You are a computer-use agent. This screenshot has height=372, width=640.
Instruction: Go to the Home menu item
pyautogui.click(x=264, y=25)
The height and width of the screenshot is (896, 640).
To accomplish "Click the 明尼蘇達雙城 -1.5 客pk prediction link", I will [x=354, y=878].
——
Exercise goal -> When the entries above show the word "height" in a line, copy that line out.

Response to this exercise ->
You are a computer-use agent. This screenshot has height=372, width=640.
The height and width of the screenshot is (896, 640).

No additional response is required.